Taylor was joined in the Legislature today by Steffi Stehwien,
whose son Aaron Shoulders was murdered in 2003, and Donna
Eaton, the mother of Brooke Clapson, murdered in 2000. Brooke’s
murder was solved; Aaron’s remains unsolved.
“Donna and Steffi are still suffering the loss of their
children,” Taylor says. “Steffi has an additional
burden – she can never have closure until – and
if – Aaron’s murder is solved. I believe a modest
annual payment to families like Steffi’s will not only
help mourning families deal with the everyday repercussions
of their grief, but also serve as a reminder for all of us
that many murder cases remain unsolved in Alberta today.”
Taylor also had words of support for Eaton, who is concerned
by the day passes granted to her daughter’s convicted
killer last year.
“Less than a decade has gone by since Brooke was murdered,
yet a man given a life sentence gets to roam around, even
if for a limited time?” Taylor says. “Donna’s
outrage is justified.”
Introduction of Guests
Mr. Taylor: Thank you very much, Mr. Speaker.
I have two guests to introduce today. It’s my pleasure
to introduce a constituent of mine, Steffi Stehwien, and a
friend and colleague of hers, Donna Eaton, who are guests
in the public gallery today.
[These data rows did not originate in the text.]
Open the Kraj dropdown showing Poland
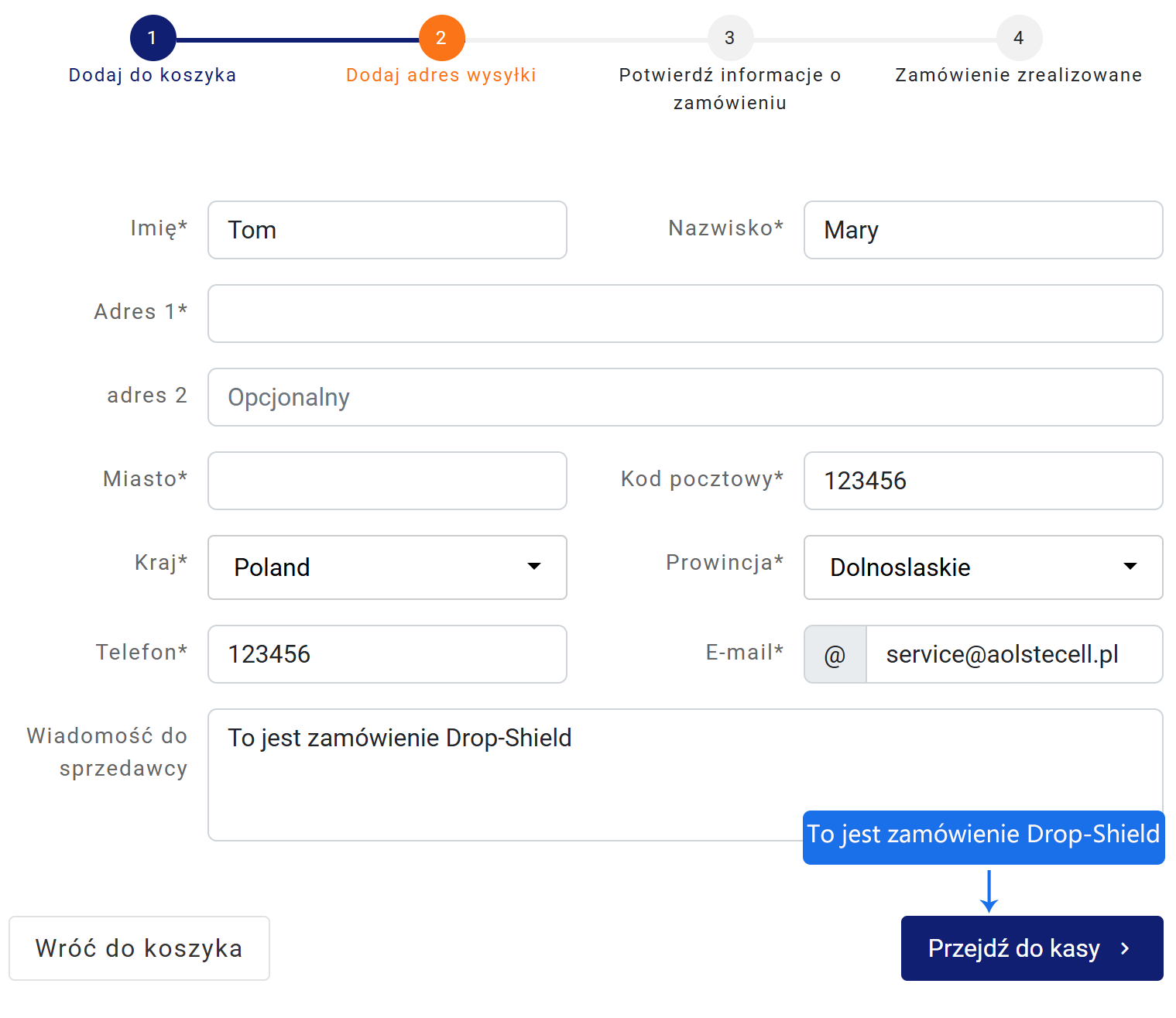 387,567
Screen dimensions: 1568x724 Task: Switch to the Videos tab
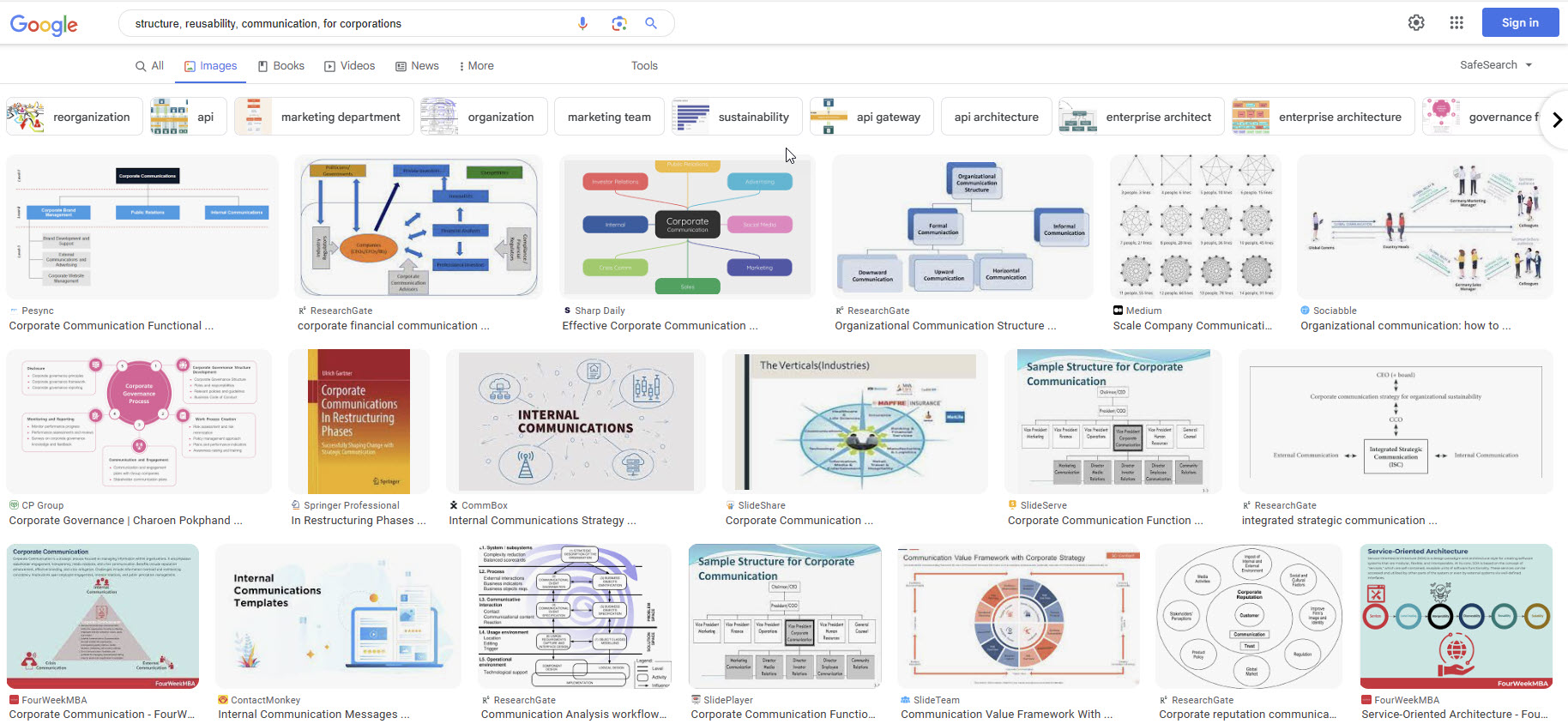click(349, 66)
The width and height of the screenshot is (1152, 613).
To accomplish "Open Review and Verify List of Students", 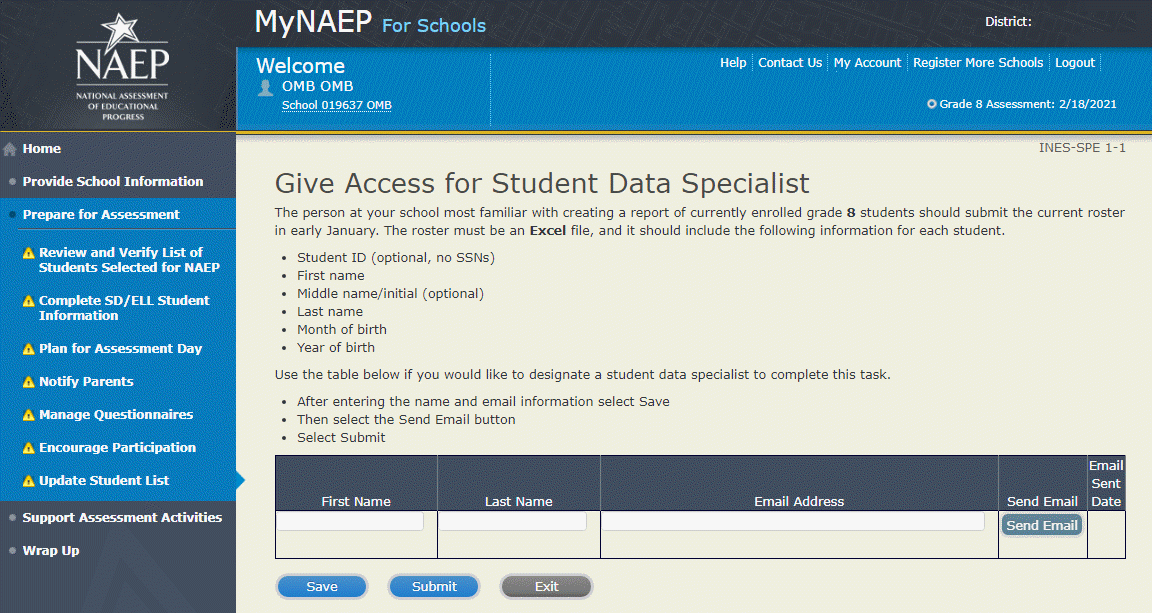I will [128, 260].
Steffi is the mother of Aaron
Shoulders, who was murdered in 2003 and whose murder remains
unsolved in Calgary. Donna Eaton is the mother of another
murder victim, Brooke Clapson. Brook’s killer was caught,
convicted, and sent to prison in 2000 and granted escorted
day passes in 2008. I’ll be talking about this some
more in my private member’s statement later on this
afternoon. For now I would ask my guests to rise, please,
and accept the warm welcome of the House.
Mr. Taylor: Thank you, Mr. Speaker. Martha
and I are delighted to have our daughter, Jenn, back home
for the summer after she spent this past school year studying
in England, and I’m really looking forward to getting
out to Victoria in a little over a week to spend a couple
of days with our son, Scott, who decided that after three
school years on the coast it was time for him to spend a summer
there to fully appreciate living next to an ocean, big bodies
of water being rather hard to find in his hometown of Calgary.
Our children are adults now and spend more of their lives
under their own roofs than under ours, which is as it should
be, but it doesn’t change the fact that we miss them
and look forward to the times we do have to spend together.
Mr. Speaker, I do not want to imagine what it would be like
not to be able to see them ever again, and I cannot imagine
how much greater the pain of losing a child would be if that
child had been murdered and, years later, the murder remained
I understand that sometimes police cannot solve the case
or that even when they’re pretty sure they know who
did it, they can’t accumulate enough evidence to get
a conviction. I understand that no unsolved murder case is
ever closed but that they can go cold, that the file gets
put away on a shelf pending the discovery of new evidence
someday. The detectives move onto other cases they can solve,
and, Mr. Speaker, the rest of the world moves on as well.
But the case never does get cold and the pain never does go
away for the unsolved murder victim’s loved ones, and
they need to know – we need to tell them – that
we haven’t forgotten them. Mr. Speaker, we have the
capacity under the Victims Restitution and Compensation Payment
Act and the resources within the victims of crime fund, and
I propose that the province make a commitment to the families
of the unsolved murder victims to make a modest annual payment
to them from a memorial fund every year until their case is
solved. It’s not meant to be a compensatory payout for
their loss but a symbolic gesture to remind people like Steffi
Stehwien that we haven’t forgotten about her murdered
son, Aaron, anymore than she has, that we share her pain,
and to remind us of our duty to support the police in their
efforts to solve these difficult crimes. Thank you, Mr. Speaker
Victims Restitution and Compensation
Mr. Taylor: Thank you, Mr. Speaker. Last
fall this Assembly passed the Victims Restitution and Compensation
Payment Act, which allowed for the seizure and sale of property
obtained during the commission of a criminal offence and the
distribution of these proceeds to victims of crime. Often
the most profoundly affected, whose health, safety, and livelihood
are compromised possibly forever, are the loved ones of unsolved
murder victims. To the Premier: seeing that homicide investigations
often do hit dead ends and may go unsolved for years, will
you create a memorial fund under the Victims Restitution and
Compensation Payment Act to provide a modest symbolic annual
payment to families who are suffering through this experience?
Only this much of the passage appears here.